Top of Source data
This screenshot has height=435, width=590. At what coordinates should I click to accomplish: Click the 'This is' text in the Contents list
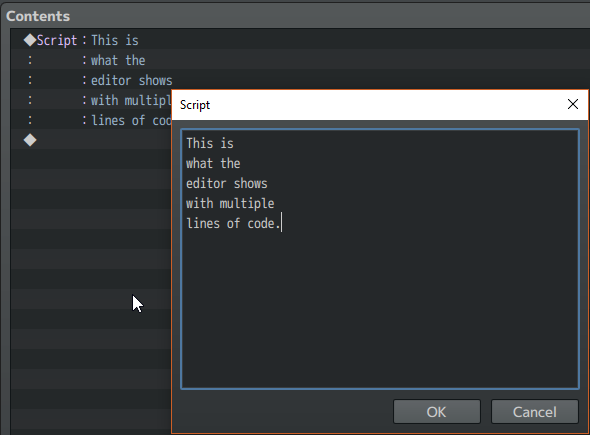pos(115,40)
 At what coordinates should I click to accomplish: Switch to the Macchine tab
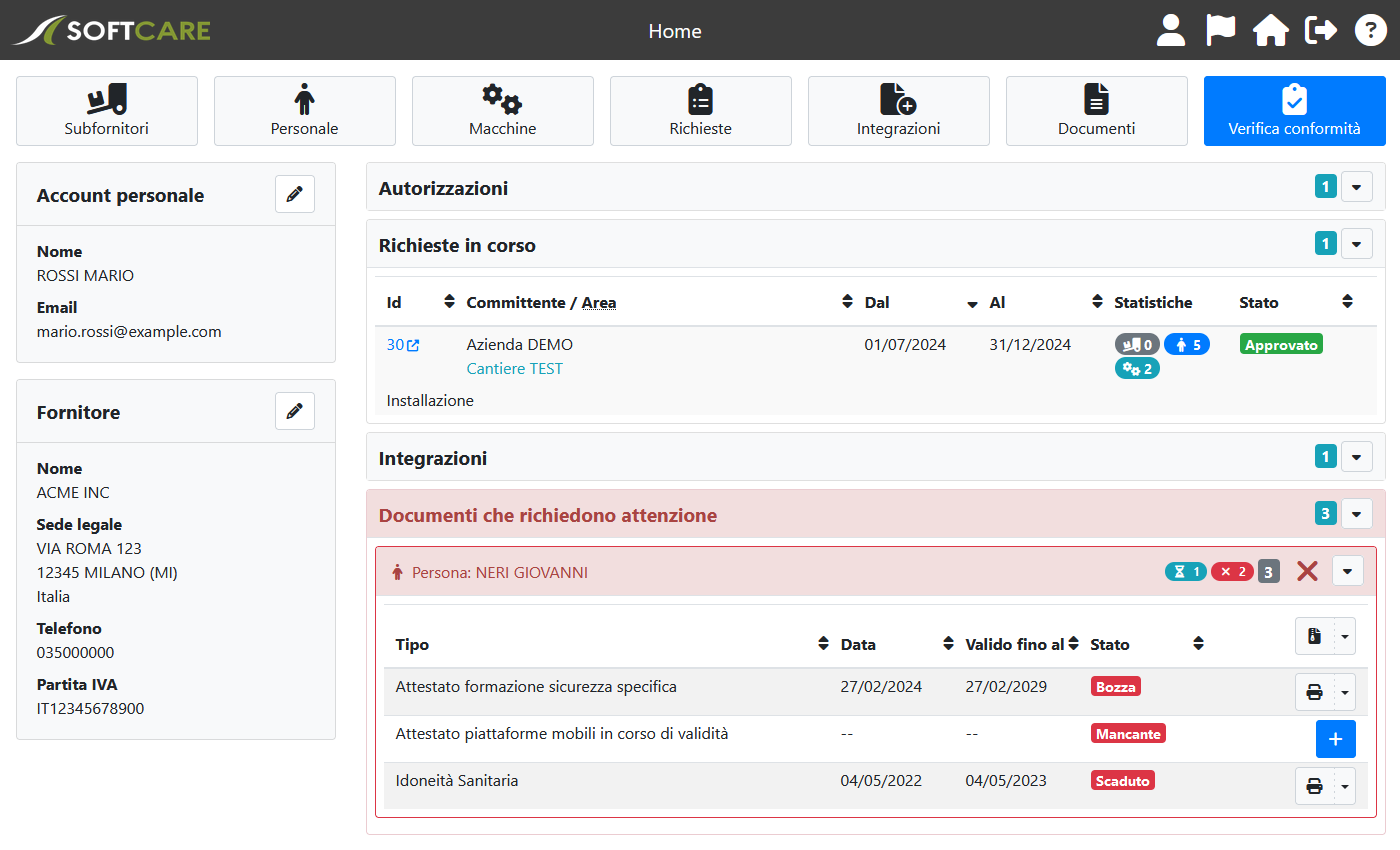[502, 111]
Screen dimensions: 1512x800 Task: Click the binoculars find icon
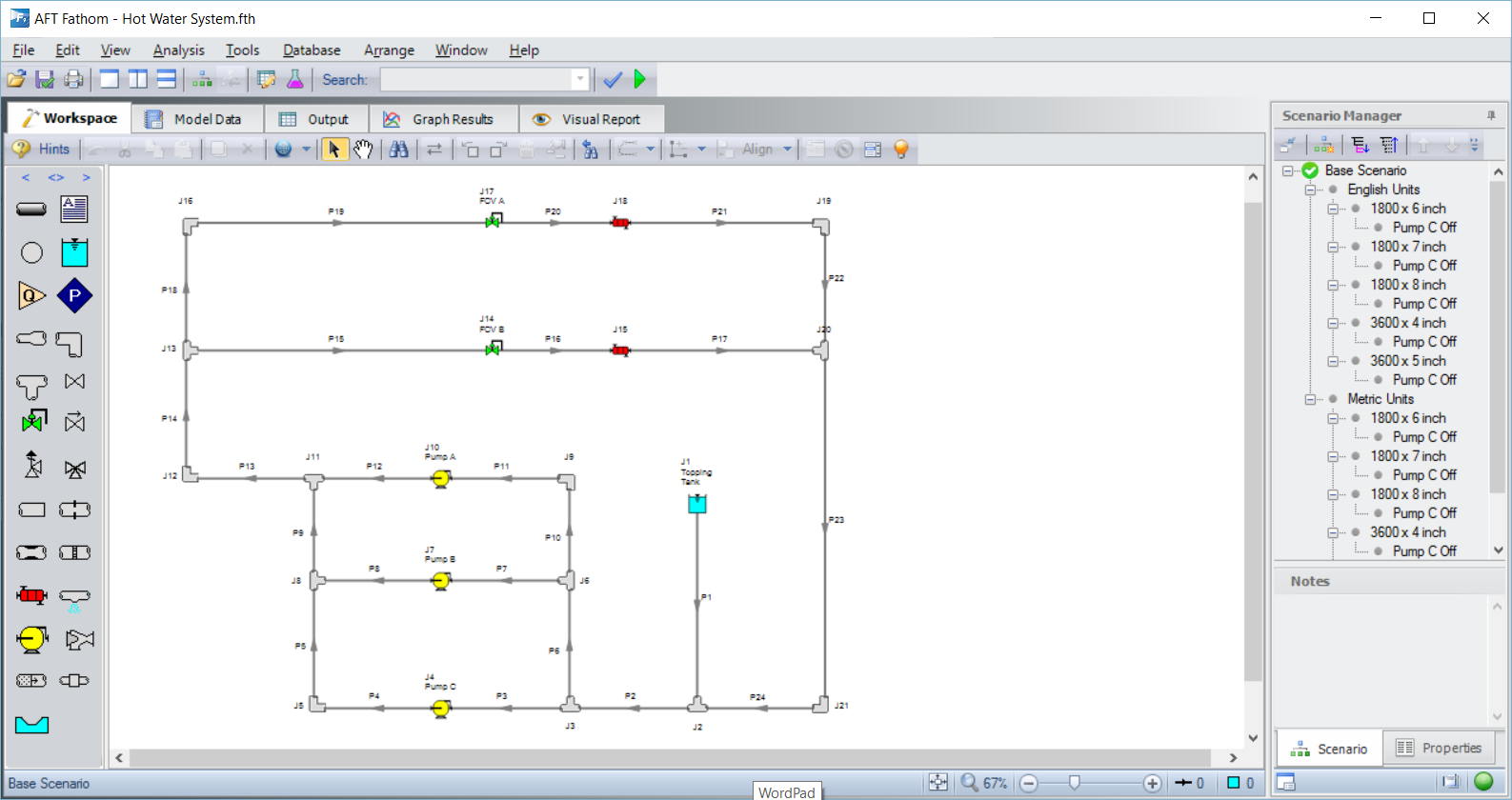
Bottom of Source data
[Instructions for the task]: Please reproduce the entries from above exactly; images are not part of the copy.

[Solution to this exercise]:
This screenshot has height=435, width=590. At what coordinates should I click to accomplish: Click the 'This is' text in the Contents list
pos(115,40)
 At what coordinates should I click to accomplish: Switch to the Macchine tab
[502, 111]
Screen dimensions: 1512x800 Task: Click the binoculars find icon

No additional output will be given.